Ten Years Of Rolling The Bones: Shakey Graves Returns To Houston

Shakey Graves will return to White Oak Music Hall on Saturday, June 19.
Shakey Graves will return to White Oak Music Hall on Saturday, June 19. Photo By Magen Buse

For artists, their first album can be what launches them into the spotlight, be completely forgotten or land somewhere in between those two extremes. For Austin’s Alejandro Rose-Garcia, known as Shakey Graves, his first album Roll The Bones gradually snowballed him into a wider fan-base which has only continued to grow.

Originally released in 2011 on Bandcamp and on homemade CDs that were hand decorated and spray painted by Rose-Garcia himself, an approach which earned him some helpful user feedback about how Texas summers, spray paint and car CD players don’t mix, Roll the Bones is getting the release it deserves ten years later.



Roll The Bones X, released in April of this year on Dualtone Records, includes the original and unedited album along with a second disc of Odds And Ends including unreleased early material and demos. The album also contained hand written stories behind the songs and personal photos of the artist.

Shakey Graves will be returning to Houston on Saturday, June 19 to perform with Sir Woman at White Oak Music Hall. “It’s been a journey,” says Rose-Garcia of his career from his home in Austin before he and his newly formed band hit the road for an exciting tour that will keep them busy throughout the summer.

“That record was my first thing anyway, no matter what and it will always be that which is really sweet and it just makes me happy that even circling back around, it still holds water,” he says of Roll The Bones X, whose release will see the album available on streaming platforms for the first time.

**RECORD EXTRACTS**
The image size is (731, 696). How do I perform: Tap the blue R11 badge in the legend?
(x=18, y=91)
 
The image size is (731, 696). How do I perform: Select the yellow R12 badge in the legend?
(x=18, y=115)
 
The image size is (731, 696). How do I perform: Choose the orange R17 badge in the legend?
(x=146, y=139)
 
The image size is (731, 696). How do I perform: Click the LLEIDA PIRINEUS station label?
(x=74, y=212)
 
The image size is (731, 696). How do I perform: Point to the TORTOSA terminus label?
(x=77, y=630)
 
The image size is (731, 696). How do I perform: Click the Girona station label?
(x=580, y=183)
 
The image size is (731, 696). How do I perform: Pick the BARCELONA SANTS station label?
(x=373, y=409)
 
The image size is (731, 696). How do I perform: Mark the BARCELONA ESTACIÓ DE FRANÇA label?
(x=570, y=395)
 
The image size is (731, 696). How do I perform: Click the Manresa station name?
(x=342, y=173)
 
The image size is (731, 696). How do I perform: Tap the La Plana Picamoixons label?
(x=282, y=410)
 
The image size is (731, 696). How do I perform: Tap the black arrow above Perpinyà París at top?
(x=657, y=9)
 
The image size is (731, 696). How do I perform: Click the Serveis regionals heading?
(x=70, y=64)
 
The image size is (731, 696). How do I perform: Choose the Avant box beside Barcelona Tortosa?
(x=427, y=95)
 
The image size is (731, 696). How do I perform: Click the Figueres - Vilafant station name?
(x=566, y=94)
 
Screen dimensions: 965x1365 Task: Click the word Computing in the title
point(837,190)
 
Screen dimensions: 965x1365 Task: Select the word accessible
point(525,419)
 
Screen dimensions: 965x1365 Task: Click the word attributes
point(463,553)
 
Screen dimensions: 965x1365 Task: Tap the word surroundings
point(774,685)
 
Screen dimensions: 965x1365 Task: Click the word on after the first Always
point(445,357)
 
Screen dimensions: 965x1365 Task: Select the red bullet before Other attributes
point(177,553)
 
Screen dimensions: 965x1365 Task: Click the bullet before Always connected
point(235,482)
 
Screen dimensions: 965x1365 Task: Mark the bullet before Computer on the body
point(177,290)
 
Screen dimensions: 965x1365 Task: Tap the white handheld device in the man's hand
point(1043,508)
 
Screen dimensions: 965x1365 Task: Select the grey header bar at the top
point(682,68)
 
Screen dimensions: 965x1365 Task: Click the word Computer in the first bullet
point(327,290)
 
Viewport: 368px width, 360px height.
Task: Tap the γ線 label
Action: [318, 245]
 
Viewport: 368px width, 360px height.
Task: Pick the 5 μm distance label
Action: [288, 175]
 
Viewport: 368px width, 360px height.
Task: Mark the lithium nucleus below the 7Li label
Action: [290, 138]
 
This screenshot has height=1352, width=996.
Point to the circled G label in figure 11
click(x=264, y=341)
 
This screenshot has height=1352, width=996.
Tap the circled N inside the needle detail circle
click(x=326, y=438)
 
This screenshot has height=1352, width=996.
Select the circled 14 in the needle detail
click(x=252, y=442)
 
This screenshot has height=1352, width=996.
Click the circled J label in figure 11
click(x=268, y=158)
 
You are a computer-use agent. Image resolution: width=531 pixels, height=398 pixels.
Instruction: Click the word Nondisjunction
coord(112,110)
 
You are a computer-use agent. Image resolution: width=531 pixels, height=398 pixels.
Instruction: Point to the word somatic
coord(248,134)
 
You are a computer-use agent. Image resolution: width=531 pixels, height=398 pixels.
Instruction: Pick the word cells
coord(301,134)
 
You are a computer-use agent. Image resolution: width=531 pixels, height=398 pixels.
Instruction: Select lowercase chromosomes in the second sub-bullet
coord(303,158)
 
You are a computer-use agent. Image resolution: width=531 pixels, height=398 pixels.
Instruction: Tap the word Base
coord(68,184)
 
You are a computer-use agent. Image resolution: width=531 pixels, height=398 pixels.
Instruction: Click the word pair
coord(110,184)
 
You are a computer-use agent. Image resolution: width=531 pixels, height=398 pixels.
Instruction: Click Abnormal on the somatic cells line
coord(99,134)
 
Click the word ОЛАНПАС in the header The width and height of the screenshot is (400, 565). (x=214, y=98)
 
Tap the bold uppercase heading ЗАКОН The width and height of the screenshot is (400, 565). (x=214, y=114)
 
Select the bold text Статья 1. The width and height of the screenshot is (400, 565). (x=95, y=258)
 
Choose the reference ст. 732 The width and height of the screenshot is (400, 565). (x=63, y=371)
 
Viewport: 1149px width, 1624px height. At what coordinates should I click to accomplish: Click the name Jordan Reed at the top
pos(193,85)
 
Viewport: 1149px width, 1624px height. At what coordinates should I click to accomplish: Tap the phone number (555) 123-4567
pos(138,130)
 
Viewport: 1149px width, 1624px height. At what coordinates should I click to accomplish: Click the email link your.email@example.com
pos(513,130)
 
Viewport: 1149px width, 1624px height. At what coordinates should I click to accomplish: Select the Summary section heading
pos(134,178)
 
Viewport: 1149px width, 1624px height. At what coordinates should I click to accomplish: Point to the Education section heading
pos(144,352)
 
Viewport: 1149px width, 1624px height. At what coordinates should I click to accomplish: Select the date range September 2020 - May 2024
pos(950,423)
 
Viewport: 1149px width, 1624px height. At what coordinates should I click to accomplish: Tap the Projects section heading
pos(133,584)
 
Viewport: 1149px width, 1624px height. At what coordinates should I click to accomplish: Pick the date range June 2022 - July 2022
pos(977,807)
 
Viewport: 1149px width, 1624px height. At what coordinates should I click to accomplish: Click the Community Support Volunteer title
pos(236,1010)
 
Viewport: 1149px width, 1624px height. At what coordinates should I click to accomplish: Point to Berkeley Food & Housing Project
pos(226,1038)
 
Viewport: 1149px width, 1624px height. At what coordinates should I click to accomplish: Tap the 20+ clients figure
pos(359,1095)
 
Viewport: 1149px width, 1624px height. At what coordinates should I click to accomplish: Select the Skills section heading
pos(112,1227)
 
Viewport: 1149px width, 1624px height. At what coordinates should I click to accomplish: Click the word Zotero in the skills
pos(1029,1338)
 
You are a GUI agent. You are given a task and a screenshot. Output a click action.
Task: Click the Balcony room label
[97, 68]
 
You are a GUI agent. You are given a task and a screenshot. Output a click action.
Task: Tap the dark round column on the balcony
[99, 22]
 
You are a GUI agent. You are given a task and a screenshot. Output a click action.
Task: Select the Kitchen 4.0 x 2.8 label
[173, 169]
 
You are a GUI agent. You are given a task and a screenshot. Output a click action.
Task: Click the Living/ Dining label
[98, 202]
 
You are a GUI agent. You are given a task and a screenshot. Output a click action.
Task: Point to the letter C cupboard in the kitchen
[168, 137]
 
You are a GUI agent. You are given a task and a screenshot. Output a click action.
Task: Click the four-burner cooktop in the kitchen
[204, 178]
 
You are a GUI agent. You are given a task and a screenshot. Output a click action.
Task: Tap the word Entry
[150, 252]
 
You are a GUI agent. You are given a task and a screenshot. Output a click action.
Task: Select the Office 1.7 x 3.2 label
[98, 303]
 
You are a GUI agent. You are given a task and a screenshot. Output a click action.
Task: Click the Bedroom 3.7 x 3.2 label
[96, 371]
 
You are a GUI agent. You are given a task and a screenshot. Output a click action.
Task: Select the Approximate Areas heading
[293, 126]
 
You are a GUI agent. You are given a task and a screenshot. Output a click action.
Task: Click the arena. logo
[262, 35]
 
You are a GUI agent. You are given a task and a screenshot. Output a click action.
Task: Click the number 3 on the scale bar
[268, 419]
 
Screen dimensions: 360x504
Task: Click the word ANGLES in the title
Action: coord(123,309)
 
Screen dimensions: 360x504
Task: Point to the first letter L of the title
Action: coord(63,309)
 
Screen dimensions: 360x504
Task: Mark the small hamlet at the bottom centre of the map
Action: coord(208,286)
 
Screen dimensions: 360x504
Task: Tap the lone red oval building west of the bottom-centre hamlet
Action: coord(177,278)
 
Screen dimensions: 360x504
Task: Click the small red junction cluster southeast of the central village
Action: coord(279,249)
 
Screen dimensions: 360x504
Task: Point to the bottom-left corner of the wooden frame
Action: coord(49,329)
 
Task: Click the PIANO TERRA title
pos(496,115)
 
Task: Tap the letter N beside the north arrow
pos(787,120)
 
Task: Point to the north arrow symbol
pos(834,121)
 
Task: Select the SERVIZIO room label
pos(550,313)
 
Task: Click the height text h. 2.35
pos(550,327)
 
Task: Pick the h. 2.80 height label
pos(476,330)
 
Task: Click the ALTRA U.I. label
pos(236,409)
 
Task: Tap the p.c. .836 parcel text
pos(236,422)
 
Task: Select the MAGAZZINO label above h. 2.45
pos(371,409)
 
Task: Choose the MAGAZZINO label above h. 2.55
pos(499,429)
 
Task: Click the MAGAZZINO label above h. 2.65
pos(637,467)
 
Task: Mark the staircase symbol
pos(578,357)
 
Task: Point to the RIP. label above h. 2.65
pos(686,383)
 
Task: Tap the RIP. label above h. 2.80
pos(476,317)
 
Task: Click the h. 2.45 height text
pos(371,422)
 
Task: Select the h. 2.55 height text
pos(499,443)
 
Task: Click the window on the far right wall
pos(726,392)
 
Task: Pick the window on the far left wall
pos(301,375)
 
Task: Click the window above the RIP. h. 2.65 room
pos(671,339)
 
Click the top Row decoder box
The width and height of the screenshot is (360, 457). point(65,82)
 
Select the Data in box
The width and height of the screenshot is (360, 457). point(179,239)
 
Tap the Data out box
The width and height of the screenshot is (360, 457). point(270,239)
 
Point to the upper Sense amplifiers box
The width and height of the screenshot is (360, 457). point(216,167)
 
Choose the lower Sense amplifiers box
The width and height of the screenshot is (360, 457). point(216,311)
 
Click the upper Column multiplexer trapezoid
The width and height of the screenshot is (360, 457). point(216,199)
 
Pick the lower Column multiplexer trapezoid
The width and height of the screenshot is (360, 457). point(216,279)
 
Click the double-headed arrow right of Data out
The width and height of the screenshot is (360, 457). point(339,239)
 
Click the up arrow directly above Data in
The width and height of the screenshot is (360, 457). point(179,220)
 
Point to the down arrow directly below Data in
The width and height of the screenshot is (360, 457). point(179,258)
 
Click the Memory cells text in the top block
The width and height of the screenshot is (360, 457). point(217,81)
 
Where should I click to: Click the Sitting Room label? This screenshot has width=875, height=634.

**REQUIRED ACTION**
Copy the Shakey Graves article starting at "Ten Years Of" and ending at "ten years later.", changing "homemade" to "handmade".

**ANSWER TO THIS EXERCISE**
Ten Years Of Rolling The Bones: Shakey Graves Returns To Houston

Shakey Graves will return to White Oak Music Hall on Saturday, June 19.
Shakey Graves will return to White Oak Music Hall on Saturday, June 19. Photo By Magen Buse

For artists, their first album can be what launches them into the spotlight, be completely forgotten or land somewhere in between those two extremes. For Austin’s Alejandro Rose-Garcia, known as Shakey Graves, his first album Roll The Bones gradually snowballed him into a wider fan-base which has only continued to grow.

Originally released in 2011 on Bandcamp and on handmade CDs that were hand decorated and spray painted by Rose-Garcia himself, an approach which earned him some helpful user feedback about how Texas summers, spray paint and car CD players don’t mix, Roll the Bones is getting the release it deserves ten years later.